• Required action
After going through the data below, state how many lines contain "Stop", and nothing else.

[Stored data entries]

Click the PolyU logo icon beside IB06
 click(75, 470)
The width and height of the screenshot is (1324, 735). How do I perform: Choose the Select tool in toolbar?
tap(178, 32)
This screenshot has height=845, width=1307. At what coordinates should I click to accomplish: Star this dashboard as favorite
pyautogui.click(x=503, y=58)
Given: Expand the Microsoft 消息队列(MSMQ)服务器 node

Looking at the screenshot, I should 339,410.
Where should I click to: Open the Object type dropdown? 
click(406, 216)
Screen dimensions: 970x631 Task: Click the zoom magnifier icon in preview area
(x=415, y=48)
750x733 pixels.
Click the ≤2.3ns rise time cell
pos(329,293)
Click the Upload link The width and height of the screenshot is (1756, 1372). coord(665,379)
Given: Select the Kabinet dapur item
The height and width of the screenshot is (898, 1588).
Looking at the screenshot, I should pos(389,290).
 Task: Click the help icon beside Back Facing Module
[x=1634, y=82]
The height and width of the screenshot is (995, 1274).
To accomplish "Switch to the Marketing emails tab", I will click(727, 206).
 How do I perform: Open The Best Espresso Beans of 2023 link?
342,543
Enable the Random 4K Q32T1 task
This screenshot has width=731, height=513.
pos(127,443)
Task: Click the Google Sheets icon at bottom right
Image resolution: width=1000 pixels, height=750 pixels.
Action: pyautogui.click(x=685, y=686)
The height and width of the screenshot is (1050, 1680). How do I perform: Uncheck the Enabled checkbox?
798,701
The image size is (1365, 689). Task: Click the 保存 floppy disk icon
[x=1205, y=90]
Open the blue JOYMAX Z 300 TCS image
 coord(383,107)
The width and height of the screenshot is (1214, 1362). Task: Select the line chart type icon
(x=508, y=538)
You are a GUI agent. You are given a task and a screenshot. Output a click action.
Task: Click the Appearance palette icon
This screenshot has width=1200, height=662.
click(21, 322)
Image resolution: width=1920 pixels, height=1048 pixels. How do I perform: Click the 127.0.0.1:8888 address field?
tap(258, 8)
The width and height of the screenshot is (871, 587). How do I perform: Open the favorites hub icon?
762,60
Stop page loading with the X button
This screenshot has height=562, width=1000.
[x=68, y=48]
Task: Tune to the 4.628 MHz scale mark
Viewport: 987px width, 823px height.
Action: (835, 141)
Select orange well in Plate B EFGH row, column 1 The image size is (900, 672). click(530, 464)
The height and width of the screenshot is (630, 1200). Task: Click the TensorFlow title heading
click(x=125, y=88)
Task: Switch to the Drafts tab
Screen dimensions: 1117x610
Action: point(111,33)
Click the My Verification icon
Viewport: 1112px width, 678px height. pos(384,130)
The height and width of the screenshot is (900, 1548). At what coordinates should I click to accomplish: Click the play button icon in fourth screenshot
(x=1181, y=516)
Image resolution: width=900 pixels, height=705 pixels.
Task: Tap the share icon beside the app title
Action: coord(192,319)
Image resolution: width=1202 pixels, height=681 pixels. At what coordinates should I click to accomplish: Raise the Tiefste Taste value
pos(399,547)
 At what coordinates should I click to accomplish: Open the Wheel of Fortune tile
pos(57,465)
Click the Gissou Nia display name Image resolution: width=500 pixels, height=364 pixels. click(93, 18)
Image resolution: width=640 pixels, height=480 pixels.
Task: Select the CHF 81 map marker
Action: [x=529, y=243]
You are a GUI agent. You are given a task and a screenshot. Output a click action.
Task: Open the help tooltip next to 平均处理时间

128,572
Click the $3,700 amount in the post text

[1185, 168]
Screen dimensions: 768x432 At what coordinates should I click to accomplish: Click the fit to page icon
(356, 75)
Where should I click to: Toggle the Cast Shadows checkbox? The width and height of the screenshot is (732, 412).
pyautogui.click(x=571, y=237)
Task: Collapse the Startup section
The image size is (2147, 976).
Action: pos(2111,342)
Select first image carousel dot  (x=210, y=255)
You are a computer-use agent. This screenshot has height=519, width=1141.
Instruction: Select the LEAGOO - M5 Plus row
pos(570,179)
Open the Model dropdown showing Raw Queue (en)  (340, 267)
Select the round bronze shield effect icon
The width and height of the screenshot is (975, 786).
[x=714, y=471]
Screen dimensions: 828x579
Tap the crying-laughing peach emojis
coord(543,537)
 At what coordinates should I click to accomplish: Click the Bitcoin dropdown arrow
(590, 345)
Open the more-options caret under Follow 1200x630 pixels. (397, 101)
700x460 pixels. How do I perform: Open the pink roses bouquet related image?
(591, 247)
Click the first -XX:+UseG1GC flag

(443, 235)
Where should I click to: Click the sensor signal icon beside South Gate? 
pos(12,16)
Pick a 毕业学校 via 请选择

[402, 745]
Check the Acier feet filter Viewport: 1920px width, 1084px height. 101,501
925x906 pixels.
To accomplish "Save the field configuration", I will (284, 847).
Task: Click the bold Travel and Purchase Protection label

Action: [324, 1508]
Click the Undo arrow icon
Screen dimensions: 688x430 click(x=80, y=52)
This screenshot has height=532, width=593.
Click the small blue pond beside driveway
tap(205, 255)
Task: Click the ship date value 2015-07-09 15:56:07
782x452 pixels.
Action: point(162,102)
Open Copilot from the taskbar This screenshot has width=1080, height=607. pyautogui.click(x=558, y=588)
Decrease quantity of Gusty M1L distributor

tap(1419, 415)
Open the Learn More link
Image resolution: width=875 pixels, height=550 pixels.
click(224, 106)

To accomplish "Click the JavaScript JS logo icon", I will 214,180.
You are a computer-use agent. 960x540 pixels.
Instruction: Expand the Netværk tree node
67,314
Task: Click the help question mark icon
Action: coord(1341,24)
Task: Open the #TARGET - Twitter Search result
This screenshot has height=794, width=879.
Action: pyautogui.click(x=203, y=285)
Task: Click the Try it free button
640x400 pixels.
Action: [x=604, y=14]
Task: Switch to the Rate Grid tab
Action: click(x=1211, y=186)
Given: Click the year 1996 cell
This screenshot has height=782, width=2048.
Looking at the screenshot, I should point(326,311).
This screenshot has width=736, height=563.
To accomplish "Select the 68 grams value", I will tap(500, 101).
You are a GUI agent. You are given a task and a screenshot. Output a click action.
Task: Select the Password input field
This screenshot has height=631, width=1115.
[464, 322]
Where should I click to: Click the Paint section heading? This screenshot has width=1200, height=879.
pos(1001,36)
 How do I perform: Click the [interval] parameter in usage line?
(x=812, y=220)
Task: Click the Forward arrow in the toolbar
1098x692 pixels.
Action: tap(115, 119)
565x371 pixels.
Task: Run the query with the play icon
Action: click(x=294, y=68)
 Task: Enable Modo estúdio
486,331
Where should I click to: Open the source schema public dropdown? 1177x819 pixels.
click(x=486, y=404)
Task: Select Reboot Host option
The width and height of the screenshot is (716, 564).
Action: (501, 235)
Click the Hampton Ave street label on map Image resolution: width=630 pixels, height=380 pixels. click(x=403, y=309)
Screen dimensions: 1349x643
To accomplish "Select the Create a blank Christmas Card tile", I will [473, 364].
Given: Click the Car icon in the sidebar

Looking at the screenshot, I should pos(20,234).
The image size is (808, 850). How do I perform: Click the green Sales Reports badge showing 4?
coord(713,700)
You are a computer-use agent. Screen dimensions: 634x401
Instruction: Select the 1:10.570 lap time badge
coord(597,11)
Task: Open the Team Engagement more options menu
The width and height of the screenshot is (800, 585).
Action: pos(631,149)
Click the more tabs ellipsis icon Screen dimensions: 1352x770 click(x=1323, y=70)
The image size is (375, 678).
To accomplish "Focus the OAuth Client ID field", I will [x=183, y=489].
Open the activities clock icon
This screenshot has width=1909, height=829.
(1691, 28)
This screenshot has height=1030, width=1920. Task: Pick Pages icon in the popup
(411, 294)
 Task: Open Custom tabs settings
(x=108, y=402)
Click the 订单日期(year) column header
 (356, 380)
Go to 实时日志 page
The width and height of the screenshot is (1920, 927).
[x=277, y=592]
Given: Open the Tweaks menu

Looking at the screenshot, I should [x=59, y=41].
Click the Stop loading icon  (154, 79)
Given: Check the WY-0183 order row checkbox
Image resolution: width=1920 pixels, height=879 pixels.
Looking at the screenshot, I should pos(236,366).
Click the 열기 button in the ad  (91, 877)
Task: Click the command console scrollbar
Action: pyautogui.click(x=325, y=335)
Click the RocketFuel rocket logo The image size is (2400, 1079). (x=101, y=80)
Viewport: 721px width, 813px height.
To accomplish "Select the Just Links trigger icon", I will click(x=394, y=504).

• Result of this task
2